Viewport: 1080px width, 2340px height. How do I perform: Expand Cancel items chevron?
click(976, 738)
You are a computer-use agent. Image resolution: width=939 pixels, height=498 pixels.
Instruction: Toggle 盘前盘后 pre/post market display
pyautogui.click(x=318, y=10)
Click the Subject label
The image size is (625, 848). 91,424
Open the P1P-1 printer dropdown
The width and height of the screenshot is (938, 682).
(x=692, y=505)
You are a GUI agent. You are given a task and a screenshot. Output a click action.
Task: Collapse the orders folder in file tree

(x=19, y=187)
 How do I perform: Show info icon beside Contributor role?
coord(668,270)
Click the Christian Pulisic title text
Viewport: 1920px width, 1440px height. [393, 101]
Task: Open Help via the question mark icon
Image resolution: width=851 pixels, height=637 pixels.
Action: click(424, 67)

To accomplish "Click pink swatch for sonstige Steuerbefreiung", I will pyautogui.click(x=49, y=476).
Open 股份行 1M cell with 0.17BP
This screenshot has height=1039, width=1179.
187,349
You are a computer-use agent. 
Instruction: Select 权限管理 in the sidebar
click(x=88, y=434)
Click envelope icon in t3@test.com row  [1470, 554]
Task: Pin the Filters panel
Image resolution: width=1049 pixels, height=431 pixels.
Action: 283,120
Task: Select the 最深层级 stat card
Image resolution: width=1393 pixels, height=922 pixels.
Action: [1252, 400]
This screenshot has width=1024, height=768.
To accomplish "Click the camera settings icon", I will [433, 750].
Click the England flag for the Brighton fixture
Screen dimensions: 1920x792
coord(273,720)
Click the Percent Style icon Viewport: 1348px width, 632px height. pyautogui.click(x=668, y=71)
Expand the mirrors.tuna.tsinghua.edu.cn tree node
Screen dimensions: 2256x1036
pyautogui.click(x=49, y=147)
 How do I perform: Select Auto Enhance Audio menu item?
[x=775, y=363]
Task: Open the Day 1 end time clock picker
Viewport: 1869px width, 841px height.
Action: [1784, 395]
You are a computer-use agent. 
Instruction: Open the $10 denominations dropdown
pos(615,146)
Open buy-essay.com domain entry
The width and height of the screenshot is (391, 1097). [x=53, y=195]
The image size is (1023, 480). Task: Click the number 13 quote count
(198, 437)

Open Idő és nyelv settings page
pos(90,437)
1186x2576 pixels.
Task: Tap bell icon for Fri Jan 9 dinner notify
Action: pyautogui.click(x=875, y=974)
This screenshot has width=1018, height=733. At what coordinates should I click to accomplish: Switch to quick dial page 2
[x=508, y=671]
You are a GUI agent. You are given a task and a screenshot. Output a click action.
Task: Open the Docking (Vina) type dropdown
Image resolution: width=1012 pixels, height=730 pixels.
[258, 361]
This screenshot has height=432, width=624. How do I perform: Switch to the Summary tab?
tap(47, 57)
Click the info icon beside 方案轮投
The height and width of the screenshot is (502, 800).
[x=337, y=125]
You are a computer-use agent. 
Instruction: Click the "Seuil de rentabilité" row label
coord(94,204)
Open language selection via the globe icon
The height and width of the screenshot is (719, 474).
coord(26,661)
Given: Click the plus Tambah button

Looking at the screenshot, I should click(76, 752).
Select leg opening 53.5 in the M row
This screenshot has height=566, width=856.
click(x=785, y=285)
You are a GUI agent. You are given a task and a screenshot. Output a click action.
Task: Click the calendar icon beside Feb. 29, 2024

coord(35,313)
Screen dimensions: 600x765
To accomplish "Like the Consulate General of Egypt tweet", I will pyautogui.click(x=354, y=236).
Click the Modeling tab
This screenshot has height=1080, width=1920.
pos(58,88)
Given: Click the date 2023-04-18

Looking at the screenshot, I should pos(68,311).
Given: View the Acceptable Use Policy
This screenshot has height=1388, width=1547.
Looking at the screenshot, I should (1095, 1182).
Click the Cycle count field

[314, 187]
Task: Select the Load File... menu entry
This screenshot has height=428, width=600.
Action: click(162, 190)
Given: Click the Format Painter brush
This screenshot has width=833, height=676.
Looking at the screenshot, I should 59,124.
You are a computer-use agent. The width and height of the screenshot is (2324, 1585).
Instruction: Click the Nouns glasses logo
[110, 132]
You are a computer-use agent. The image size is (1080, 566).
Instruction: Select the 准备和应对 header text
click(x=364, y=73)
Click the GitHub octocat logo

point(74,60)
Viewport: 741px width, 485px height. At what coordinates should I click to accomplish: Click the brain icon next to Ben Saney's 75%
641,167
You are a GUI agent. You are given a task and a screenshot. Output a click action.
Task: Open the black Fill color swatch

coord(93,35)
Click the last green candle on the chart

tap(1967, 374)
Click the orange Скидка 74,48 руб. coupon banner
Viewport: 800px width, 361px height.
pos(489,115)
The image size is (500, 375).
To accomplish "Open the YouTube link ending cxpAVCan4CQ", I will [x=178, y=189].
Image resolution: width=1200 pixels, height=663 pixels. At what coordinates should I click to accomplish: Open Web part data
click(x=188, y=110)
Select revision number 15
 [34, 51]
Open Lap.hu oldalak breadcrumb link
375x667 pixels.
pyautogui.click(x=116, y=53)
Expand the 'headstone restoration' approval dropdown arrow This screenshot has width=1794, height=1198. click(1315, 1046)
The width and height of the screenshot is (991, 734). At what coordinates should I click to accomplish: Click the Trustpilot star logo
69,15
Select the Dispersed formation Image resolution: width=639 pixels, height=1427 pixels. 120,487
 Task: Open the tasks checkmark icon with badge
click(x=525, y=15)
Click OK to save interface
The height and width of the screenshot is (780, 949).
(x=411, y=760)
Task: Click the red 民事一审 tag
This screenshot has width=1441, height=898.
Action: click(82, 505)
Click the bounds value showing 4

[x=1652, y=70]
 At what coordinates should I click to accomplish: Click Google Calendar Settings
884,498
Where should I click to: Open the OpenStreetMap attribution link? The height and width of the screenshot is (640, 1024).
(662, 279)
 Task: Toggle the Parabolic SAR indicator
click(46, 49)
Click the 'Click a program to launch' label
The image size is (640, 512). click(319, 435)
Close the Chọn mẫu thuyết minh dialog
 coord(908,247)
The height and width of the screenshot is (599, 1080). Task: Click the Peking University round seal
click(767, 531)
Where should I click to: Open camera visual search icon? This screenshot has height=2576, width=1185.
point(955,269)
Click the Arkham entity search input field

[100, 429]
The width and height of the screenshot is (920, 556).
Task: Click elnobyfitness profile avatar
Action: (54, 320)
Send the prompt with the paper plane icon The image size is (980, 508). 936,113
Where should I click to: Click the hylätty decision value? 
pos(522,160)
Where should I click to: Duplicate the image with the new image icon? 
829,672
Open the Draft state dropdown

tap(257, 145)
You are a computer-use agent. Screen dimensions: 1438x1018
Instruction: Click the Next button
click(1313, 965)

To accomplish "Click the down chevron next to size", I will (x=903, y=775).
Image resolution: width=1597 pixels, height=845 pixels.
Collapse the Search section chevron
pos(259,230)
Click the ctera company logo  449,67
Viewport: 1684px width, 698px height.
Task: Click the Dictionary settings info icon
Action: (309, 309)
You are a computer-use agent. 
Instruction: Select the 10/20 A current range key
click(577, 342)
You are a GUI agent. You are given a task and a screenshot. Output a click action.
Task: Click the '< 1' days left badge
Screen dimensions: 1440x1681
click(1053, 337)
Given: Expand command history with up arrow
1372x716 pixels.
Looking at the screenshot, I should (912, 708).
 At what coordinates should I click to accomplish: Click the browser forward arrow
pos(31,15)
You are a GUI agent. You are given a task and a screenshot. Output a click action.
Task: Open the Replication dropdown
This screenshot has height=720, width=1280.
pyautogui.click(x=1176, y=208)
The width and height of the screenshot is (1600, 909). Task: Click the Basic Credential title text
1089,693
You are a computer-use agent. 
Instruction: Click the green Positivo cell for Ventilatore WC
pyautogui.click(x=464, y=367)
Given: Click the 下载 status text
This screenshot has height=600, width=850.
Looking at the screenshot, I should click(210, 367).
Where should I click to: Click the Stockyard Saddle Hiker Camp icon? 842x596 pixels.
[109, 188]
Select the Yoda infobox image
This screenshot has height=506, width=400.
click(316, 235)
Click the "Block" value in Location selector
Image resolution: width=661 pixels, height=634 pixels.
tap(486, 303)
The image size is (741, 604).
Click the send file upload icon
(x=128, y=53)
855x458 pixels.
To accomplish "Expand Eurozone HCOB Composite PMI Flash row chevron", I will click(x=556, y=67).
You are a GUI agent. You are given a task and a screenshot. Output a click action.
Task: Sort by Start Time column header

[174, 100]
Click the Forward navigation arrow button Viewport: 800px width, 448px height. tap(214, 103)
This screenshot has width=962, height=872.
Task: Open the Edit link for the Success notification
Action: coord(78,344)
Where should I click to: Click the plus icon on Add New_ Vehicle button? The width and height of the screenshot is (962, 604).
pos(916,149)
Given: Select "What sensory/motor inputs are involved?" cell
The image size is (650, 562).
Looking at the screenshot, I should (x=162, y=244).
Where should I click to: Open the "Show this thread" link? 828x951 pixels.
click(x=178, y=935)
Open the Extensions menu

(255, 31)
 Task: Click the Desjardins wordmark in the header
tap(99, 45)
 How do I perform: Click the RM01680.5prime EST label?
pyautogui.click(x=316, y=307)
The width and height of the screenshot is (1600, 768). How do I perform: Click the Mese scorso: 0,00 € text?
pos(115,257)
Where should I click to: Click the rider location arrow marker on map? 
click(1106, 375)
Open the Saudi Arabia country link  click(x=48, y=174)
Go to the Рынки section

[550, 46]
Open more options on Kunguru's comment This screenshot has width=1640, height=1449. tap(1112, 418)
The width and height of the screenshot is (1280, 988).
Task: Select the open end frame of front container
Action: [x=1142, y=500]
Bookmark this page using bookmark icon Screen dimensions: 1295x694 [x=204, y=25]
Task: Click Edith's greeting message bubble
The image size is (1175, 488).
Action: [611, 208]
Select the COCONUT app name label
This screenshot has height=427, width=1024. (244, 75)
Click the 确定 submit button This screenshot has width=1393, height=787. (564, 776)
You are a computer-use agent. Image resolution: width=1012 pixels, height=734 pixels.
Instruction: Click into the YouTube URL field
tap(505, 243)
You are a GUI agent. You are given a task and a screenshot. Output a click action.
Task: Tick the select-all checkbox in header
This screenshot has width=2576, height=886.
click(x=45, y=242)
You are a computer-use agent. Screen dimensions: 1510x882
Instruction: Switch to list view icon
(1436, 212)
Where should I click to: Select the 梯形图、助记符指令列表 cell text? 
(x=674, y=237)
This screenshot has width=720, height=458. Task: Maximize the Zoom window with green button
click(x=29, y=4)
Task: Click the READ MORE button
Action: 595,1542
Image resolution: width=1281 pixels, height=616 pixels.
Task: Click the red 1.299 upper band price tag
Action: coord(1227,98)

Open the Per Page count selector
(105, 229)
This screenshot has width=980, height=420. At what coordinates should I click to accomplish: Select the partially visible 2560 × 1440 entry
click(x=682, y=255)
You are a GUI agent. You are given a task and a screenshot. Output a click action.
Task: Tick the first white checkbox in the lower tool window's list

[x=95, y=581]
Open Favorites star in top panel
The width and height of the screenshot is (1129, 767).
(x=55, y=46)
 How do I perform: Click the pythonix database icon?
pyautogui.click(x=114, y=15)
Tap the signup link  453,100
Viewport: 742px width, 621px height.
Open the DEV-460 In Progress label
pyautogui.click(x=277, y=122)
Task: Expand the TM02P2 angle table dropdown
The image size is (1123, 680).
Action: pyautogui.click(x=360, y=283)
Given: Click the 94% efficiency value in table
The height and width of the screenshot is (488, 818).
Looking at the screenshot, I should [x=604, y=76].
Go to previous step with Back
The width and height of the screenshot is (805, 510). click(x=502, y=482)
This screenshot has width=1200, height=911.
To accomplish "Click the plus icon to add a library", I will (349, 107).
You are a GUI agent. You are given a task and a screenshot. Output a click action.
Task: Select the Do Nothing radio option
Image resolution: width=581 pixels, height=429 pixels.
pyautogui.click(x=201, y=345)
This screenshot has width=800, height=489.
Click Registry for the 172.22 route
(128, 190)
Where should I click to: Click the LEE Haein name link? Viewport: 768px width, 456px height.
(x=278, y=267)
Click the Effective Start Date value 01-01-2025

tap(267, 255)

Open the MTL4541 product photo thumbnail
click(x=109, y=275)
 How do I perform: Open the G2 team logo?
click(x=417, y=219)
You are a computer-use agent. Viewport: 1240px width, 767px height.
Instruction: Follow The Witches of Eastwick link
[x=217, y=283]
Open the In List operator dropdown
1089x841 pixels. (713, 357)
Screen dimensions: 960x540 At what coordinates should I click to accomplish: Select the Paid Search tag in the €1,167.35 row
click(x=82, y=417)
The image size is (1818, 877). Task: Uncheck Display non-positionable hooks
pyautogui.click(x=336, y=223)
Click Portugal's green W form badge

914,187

Work order: From the entries above, restate word for word the lines from the line containing "Viewport: 741px width, 485px" to the line containing "The image size is (500, 375).", both ends included, and nothing more.

The answer:
Viewport: 741px width, 485px height. At what coordinates should I click to accomplish: Click the brain icon next to Ben Saney's 75%
641,167
You are a GUI agent. You are given a task and a screenshot. Output a click action.
Task: Open the black Fill color swatch

coord(93,35)
Click the last green candle on the chart

tap(1967, 374)
Click the orange Скидка 74,48 руб. coupon banner
Viewport: 800px width, 361px height.
pos(489,115)
The image size is (500, 375).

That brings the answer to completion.